IMPORTANT MODIFICATIONS DUE TO
THE NEW LAW ON DEBT COLLECTION AND BANKRUPTCY
IN FORCE SINCE THE 1st JANUARY 1997

The old law has been modified in many matters by integrating the juriprudential principles pronounced by the Swiss Supreme Court
(" Tribunal Federal").

INNOVATION REGARDING THE GROUNDS OF ATTACHMENT :
the requirement of a sufficient link with Switzerland

The main innovation for the grounds for attachement in Switzerland is provided by article 271 ch. 4 of the Law on Debt Collection and Bankruptcy (LP), which states that the creditor can petition for an attachement if the debtor is not domiciled in Switzerland, and only if no other case of attachment stated in article 271 ch. 1, 2 , 3, 5 Law on Debt Collection and Bankruptcy (LP) is fulfilled, as long as the claim shows a sufficient link with Switzerland or if the claim is based on an enforceable judgement or arbitral award, or on an acknowledgment of debt.

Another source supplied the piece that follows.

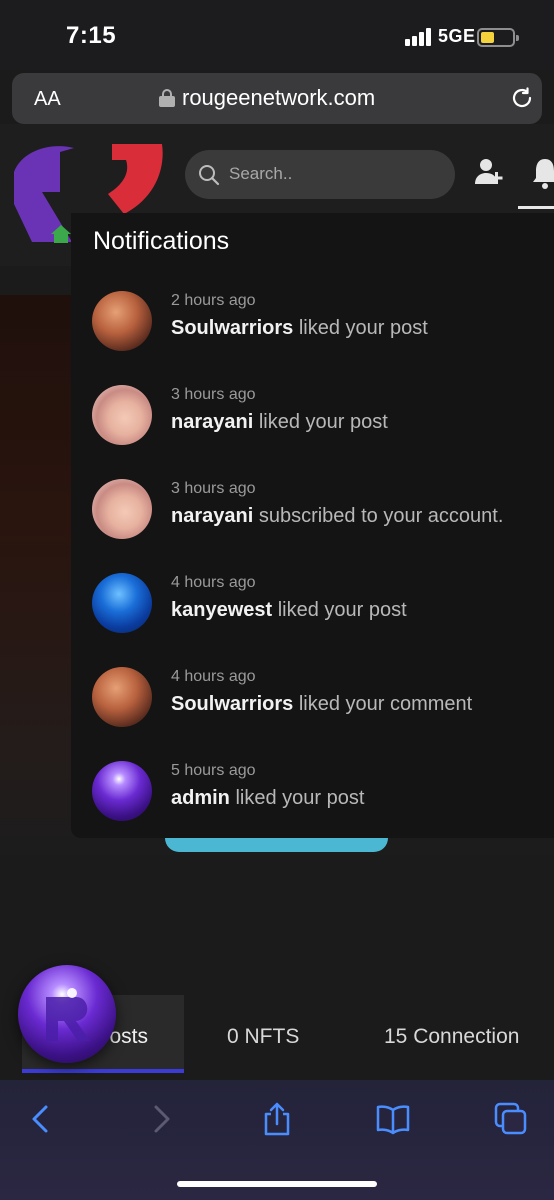 The image size is (554, 1200). Describe the element at coordinates (452, 1037) in the screenshot. I see `tab-connections: 15 Connection` at that location.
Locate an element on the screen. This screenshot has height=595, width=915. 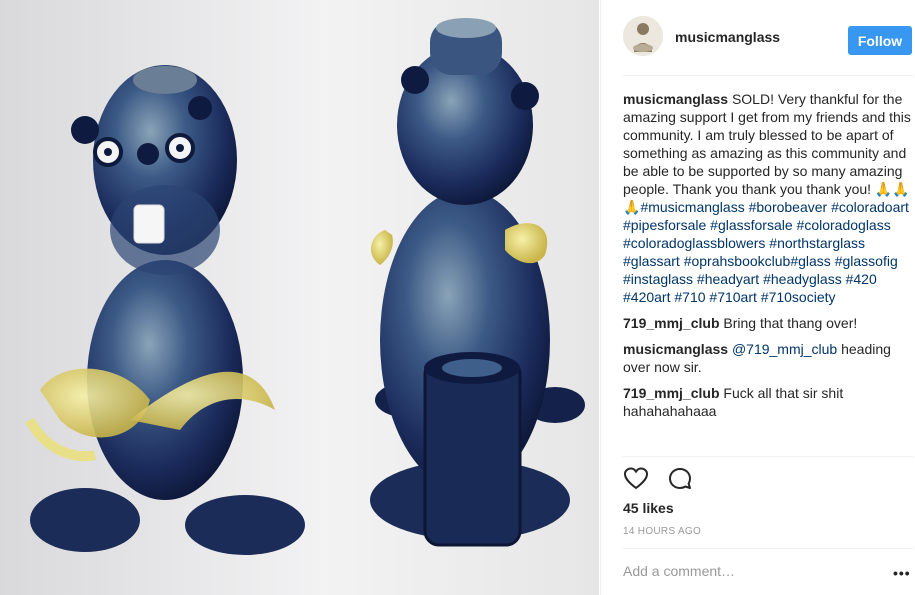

The new Law restricts the possibilities of an attachement againt the debtors domiciled outside Switzerland by introducing these peculiar conditions which the claim must satisfy.

The main new condition which is relevant is " a sufficient link with Switzerland" . This condition has previously been fixed by the Federal Tribunal in cases regarding the attachment of assets of foreign States and has now been made legally applicable to all types of attachments. In fact if the creditor does not hold a final judgement or an acknowledgment of debt, the attachment is only possible if the claim presents a sufficient link with Switzerland. The meaning of that requirement is not absolutely clear at the moment and we will have to wait for some decisions of the Supreme Court, which will issue principles helping to understand its precise meaning. The authors consider that " a sufficient link with Switzerland" will be admitted if the creditor is domiciled in Switzerland, or when a legal or contractual obligation must be performed in Switzerland, or a contract has been concluded in Switzerland, or if the seat of the Arbitral Tribunal is in Switzerland, or if the creditor conducts his business in Switzerland, and maybe if Swiss law is applicable to the contract claim. The initial wording of the Government's draft law was "tight link". The amendment by the Parliament from "tight" to "sufficient" in the final wording seems to indicate that the Courts should not adopt a too restrictive practice in the interpretation of the new legal condition.

INNOVATION IN THE PROCEDURE TO APPEAL AGAINST AN ATTACHMENT ORDER:
possibility to oppose and appeal

The attachement order is granted on the basis of the creditor's request, without hearing the debtor at this stage(art. 272 LP) ("ex parte").

The new law has introduced an opposition procedure against the attachment Order ( 278 LP). The aim of this new summary procedure is to allow the judge to verify within a short delay that the attachment is well-founded after having heard the opponent.

The parties can plead all the grounds related to the conditions of article 272 LP granting an attachment.

The opposition procedure must be requested by the opponent within 10 days since the day he acknowledged the attachment procedure.

The opponent can be the debtor or a third party whose assets have been affected by the attachment. The opposition must be adressed to the same judge that has granted the attachment. After hearing all the parties he has to pronounce a new decision against which an appeal is possible. The appeal procedure is also something new.

The judge or the appeal Court must pronounce a new decision which confirms or modifies the attachment Order. The opposition procedure has not a suspensive effect, so that the attachment continues to be in force until the decision on opposition is pronounced.